Saved data entries
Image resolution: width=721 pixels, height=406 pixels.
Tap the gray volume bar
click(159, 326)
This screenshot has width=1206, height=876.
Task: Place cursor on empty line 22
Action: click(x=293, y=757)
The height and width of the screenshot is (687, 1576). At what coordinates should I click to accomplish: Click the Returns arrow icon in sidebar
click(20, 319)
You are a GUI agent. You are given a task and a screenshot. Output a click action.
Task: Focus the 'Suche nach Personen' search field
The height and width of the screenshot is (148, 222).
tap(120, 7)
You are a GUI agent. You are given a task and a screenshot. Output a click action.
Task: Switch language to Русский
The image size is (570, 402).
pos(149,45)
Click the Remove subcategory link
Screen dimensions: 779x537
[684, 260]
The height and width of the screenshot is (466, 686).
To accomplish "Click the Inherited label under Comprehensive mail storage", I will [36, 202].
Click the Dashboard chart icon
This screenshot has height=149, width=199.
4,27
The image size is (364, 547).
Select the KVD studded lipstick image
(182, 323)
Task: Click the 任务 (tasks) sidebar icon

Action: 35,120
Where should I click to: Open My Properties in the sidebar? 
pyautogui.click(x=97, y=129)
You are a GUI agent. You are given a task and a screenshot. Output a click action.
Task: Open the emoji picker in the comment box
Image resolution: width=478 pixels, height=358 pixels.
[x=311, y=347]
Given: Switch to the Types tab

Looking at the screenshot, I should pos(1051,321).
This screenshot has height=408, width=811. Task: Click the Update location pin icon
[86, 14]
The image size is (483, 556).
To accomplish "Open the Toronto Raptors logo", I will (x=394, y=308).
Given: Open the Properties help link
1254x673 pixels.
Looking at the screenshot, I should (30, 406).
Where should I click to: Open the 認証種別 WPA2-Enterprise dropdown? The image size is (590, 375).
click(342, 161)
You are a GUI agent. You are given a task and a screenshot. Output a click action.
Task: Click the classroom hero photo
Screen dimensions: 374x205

* Stated goal:
Render every line of the entries above as a JSON list of strings, with one string per line and blank lines omitted.

* Exercise solution:
[
  "Image resolution: width=721 pixels, height=406 pixels.",
  "Tap the gray volume bar",
  "click(159, 326)",
  "This screenshot has width=1206, height=876.",
  "Task: Place cursor on empty line 22",
  "Action: click(x=293, y=757)",
  "The height and width of the screenshot is (687, 1576). At what coordinates should I click to accomplish: Click the Returns arrow icon in sidebar",
  "click(20, 319)",
  "You are a GUI agent. You are given a task and a screenshot. Output a click action.",
  "Task: Focus the 'Suche nach Personen' search field",
  "The height and width of the screenshot is (148, 222).",
  "tap(120, 7)",
  "You are a GUI agent. You are given a task and a screenshot. Output a click action.",
  "Task: Switch language to Русский",
  "The image size is (570, 402).",
  "pos(149,45)",
  "Click the Remove subcategory link",
  "Screen dimensions: 779x537",
  "[684, 260]",
  "The height and width of the screenshot is (466, 686).",
  "To accomplish \"Click the Inherited label under Comprehensive mail storage\", I will [36, 202].",
  "Click the Dashboard chart icon",
  "This screenshot has height=149, width=199.",
  "4,27",
  "The image size is (364, 547).",
  "Select the KVD studded lipstick image",
  "(182, 323)",
  "Task: Click the 任务 (tasks) sidebar icon",
  "Action: 35,120",
  "Where should I click to: Open My Properties in the sidebar? ",
  "pyautogui.click(x=97, y=129)",
  "You are a GUI agent. You are given a task and a screenshot. Output a click action.",
  "Task: Open the emoji picker in the comment box",
  "Image resolution: width=478 pixels, height=358 pixels.",
  "[x=311, y=347]",
  "Given: Switch to the Types tab",
  "Looking at the screenshot, I should pos(1051,321).",
  "This screenshot has height=408, width=811. Task: Click the Update location pin icon",
  "[86, 14]",
  "The image size is (483, 556).",
  "To accomplish \"Open the Toronto Raptors logo\", I will (x=394, y=308).",
  "Given: Open the Properties help link",
  "1254x673 pixels.",
  "Looking at the screenshot, I should (30, 406).",
  "Where should I click to: Open the 認証種別 WPA2-Enterprise dropdown? The image size is (590, 375).",
  "click(342, 161)",
  "You are a GUI agent. You are given a task and a screenshot. Output a click action.",
  "Task: Click the classroom hero photo",
  "Screen dimensions: 374x205"
]